Und irgendwann fing Leon tatsächlich an zu sprechen. Die Worte kamen nicht plötzlich, sondern langsam, Silbe für Silbe, erinnert sich seine Mutter. Bei seiner Einschulung konnte er den eigenen Namen noch nicht korrekt aussprechen. Seine Logopädin erklärte den Eltern das so: Während andere Kinder an die 500 gehörte Wiederholungen brauchen, um ein Wort zu sprechen, benötige ein Kind wie Leon mehrere tausend. Kindern, die erst wenige Wörter kennen, helfe es, mit neu zu lernenden Wörtern geradezu überflutet zu werden, erklärt Carina Lüke. Sie selbst vermittelt in der Therapie zusätzliche Strategien, um sich ein Wort auf unterschiedlichen Ebenen einzuprägen: So werden zum Beispiel Wörter mit Gesten unterlegt oder verschiedene Wortarten in verschiedenen Farben markiert. Oder sie untersucht mit dem Kind ein Wort von allen Seiten: Woher kennen wir es? Zu welcher Wortart gehört es? Wie viele Silben hat es? Und wie kann man das bezeichnete Ding noch nennen?
Da die Ursachen für Sprachentwicklungsstörungen überwiegend genetisch bedingt sind, setzt die Therapie vor allem an den Symptomen an, erklärt Kerstin Nonn. Dabei orientiert sie sich an der natürlichen Sprachentwicklung: »Es geht immer darum, den nächsten Entwicklungsschritt herbeizuführen.« Gerade bei jüngeren Kindern sei es wichtig, die Therapie spielerisch zu gestalten: Mit ihnen ahmt sie etwa die Geräusche von Bauernhoftieren nach, um anschließend zuzuordnen, welche Lautmalerei zu welchem Tier gehört. »Eine Sprachtherapie besteht nicht nur aus Üben, sondern hat immer auch motorische, kognitive und emotionale Anteile.« Über die gemeinsamen Sitzungen hinaus sei es sinnvoll, die gesamte Familie mit einzubeziehen, damit auch Eltern, Geschwister oder Großeltern dem Kind Rückmeldung geben – und reichlich Lob als positive Verstärkung spendieren.
Auch das Selbstwertgefühl zählt
So vielfältig wie das Störungsbild SES und seine Therapieformen, so auch deren Ergebnisse: Manche Kinder überwinden ihre Sprachprobleme vollständig und entwickeln sich im Anschluss normal weiter.

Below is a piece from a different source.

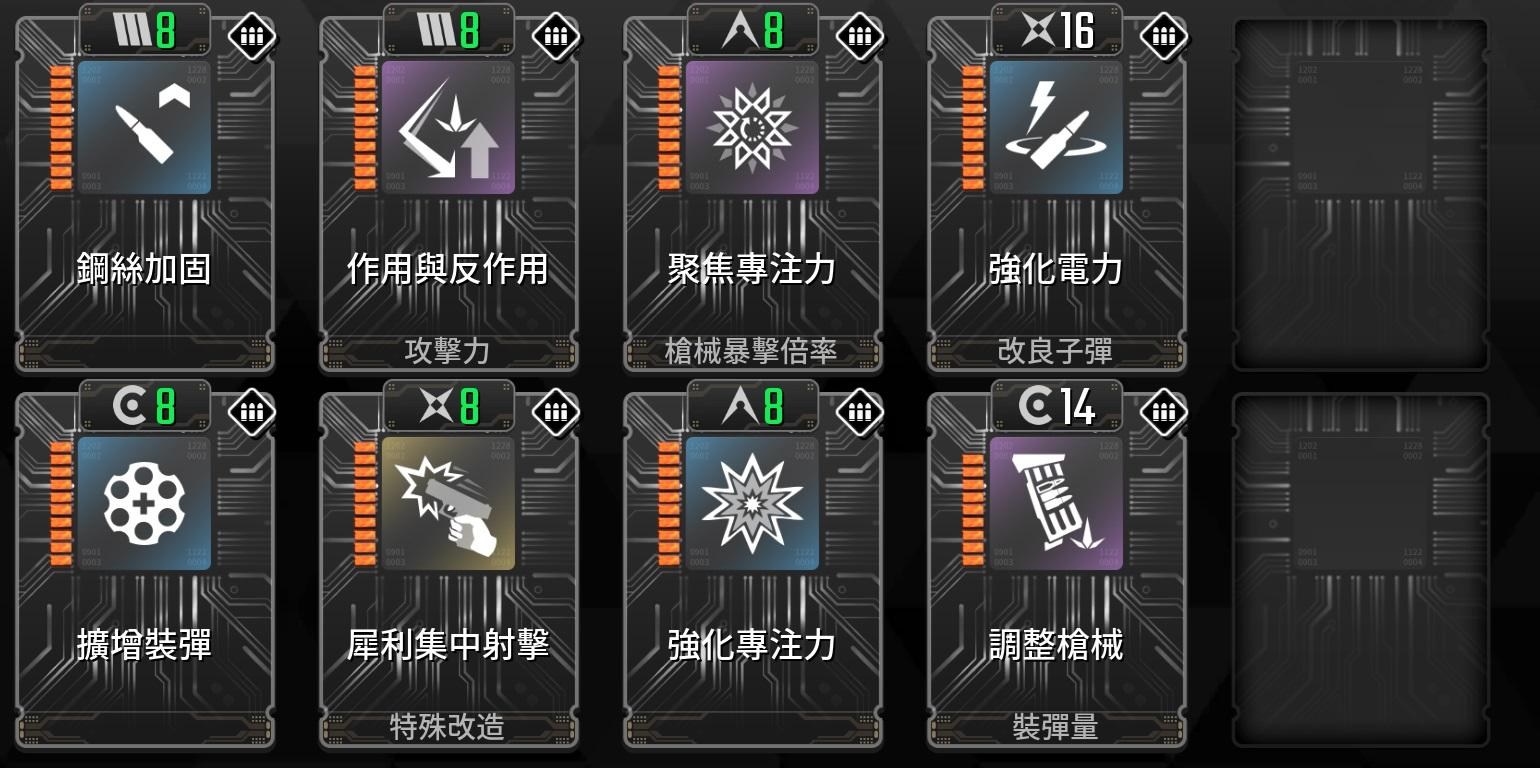
Task: Click the 攻擊力 category label
Action: [448, 351]
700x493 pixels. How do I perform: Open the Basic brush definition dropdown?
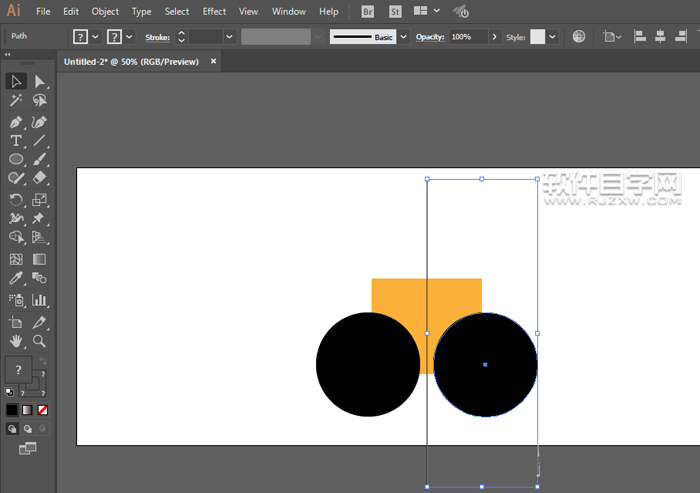(403, 36)

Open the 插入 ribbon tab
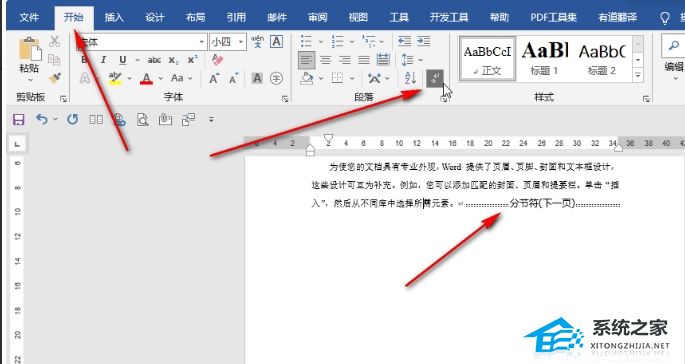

Andere haben ihr Leben lang Schwierigkeiten mit Sprache: Ein Teil der betroffenen Kinder zeigt noch mehrere Jahre nach der Diagnose Symptome. Die beste Prognose habe eine Therapie, wenn nur die Aussprache betroffen sei, sagt Kerstin Nonn. Doch unabhängig vom genauen Störungsprofil könnten eine frühzeitige Förderung und eine professionelle Sprachtherapie sowohl die Kommunikationsfähigkeit als auch das Selbstwertgefühl der betroffenen Kinder verbessern.
Obwohl er vergleichsweise früh gefördert wurde, fiel es Leon lange schwer, zu verstehen, warum er nicht so sprechen konnte wie seine Geschwister und Freunde. Mit Anfang 20 wurden bei ihm Depressionen diagnostiziert. Seither war er deswegen mehrfach in Therapie. Heute, mit 24 Jahren, hat er akzeptiert, dass er ein bisschen anders ist als die meisten anderen. Mittlerweile führt er ein eigenständiges Leben. An der Förderschule hat er seinen Hauptschulabschluss gemacht und arbeitet heute für eine gemeinnützige Organisation. Im Alltag hilft ihm ein Betreuer – etwa, wenn es darum geht, die Post von Behörden zu lesen, die für Leon meist zu kompliziert formuliert ist.
»Für mich ist es ein Riesenerfolg, heute überhaupt sprechen zu können«, sagt er. Zwar hat er noch Schwierigkeiten, starke Akzente oder Dialekte zu verstehen oder Fremdwörter korrekt auszusprechen. Auch verschluckt er die eine oder andere Silbe und sagt beispielsweise »krotzdem« statt »trotzdem«. Das Lesen fällt ihm nicht leicht, seine Handschrift ist mitunter unleserlich. Und wenn er gestresst ist, stottert er bisweilen. Aber wer sich mit Leon unterhält, käme kaum auf die Idee, dass er in den ersten Jahren seines Lebens so gut wie gar nicht sprach. Leon ist zufrieden. Nur manchmal wünscht er sich, dass andere nicht so schnell von seiner Sprache darauf schließen würden, was er alles kann.